Satellite image of the Salton Sea area. The patterns above and below the lake are the massive agricultural lands that have built up since diversion of the Colorado River to the area in the 1900s. The tan color everywhere else? Desert. As Mother Nature is showing us recently, there is a price to be paid for trying to maximize short-term profit and make the desert temporarily “bloom”.
Sometimes Mother Nature gives us a reminder of how much we’ve screwed up the planet. That’s certainly happening right now in the western U.S., with an extreme drought serving to highlight human mismanagement of both water and land use in the region. While most of the focus has been on urban and agricultural water limitations, there’s also an impact on wildlife.
The Salton Sea is the largest lake in California. It also didn’t even exist until 1905, at least not in recorded history in the West. The Colorado River has long been an overused water source for a water-thirsty West, and in 1905 an accidental break in canals diverting water from the Colorado River resulted in two years of ALL Colorado River water flowing into the Salton Sea basin. Since its formation, it has sporadically served as a resort destination, extremely productive fishery, and habitat for millions of migratory birds.
What’s that you say? Habitat for millions of birds, and a bird crazy person like myself is saying “good riddance” to the Salton Sea? Yes, without reservation. The basin holding the Salton Sea HAS occasionally naturally filled with water over the past several thousand years, but the accident that created the current version of the Sea was anything but natural. Before settlement of the West, the Colorado River flowed into the Gulf of California, creating a vast delta where it entered the ocean. Once California, Nevada, and Arizona started diverting water from the Colorado, those flows to the ocean diminished, to the point that NO water from the Colorado regularly reaches the Gulf of California anymore. A planned pulse of water was allowed to reach the Gulf in 2014, but other than that, water has only sporadically (and rarely) reached the Gulf since the 1950s.

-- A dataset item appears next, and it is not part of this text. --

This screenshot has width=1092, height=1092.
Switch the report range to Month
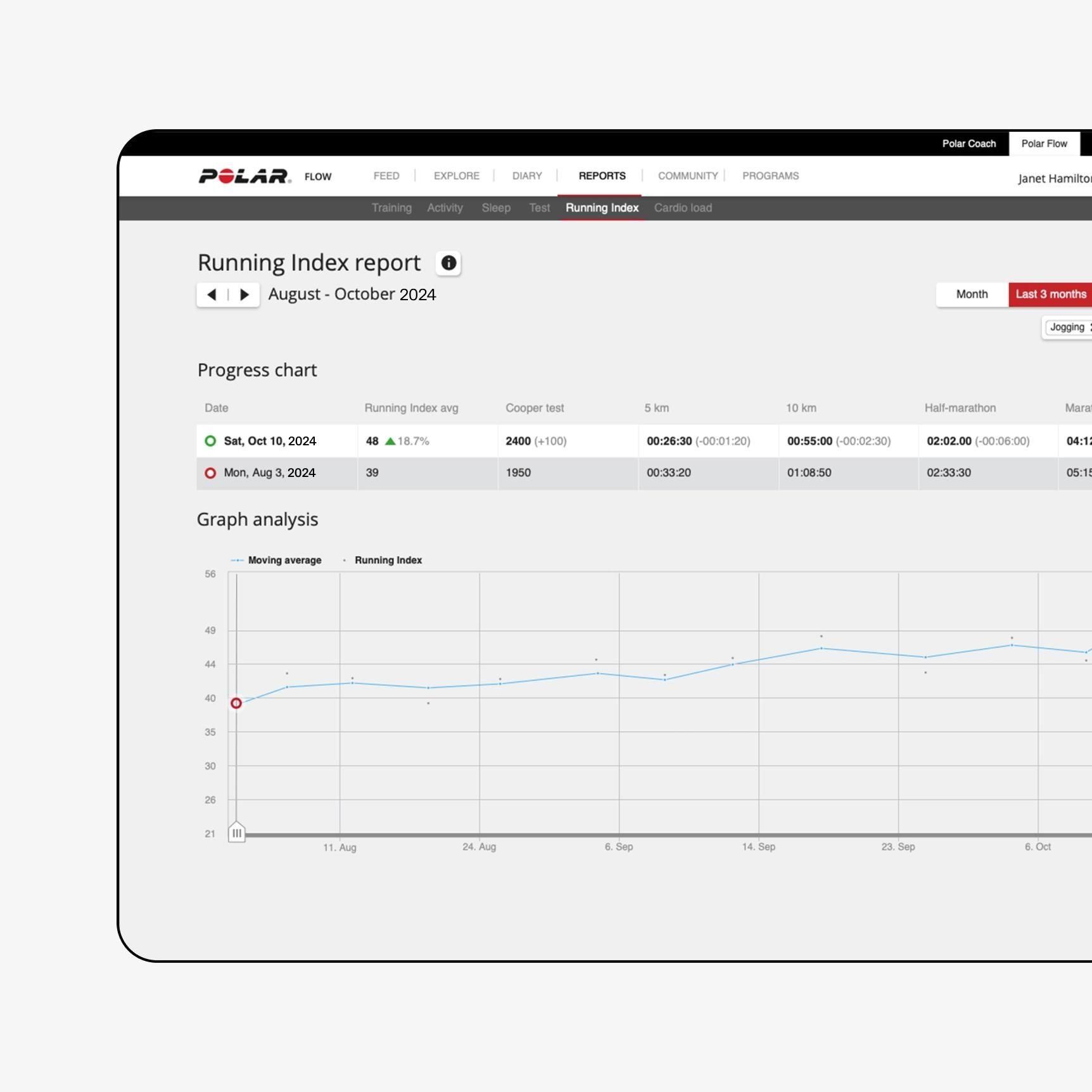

The Colorado River’s delta has long since dried up, taking with it the natural habitat that was once found there. Has the Salton Sea been a boon to bird life in the West? Perhaps, although it’s hard to judge the tradeoff of creating the Salton Sea, but losing the Colorado Delta and riparian habitat associated with the Colorado River. What everybody agrees on is that as the Salton Sea continues to shrink, there are serious health and environmental issues that are likely to occur. The boom days of the Salton Sea are long past. The resorts are gone, and the now extremely salty water is only able to support Tilapia, who themselves are now subject to periodic fish kills due to poor water conditions. Diverted water from the Colorado continues to enable agriculture in the region, but as the recent drought is showing, there simply isn’t enough water to go around in the West.
“Fixing” the Salton Sea would again require diverting massive amounts of water from the Colorado River. There simply isn’t enough of a water resource to support the Salton Sea, the Colorado Delta, and a booming human footprint in the West. And so I say…good riddance to the Salton Sea, IF it means restoring natural flows to the Colorado Delta and Gulf of California. Yes, there will be health and environmental issues to deal with in the aftermath of the demise of the Salton Sea. But as Mother Nature has again reminded us with the western drought, there are consequences for only thinking about short-term economic gain and human well-being, and failing to consider sustainability and long-term consequences.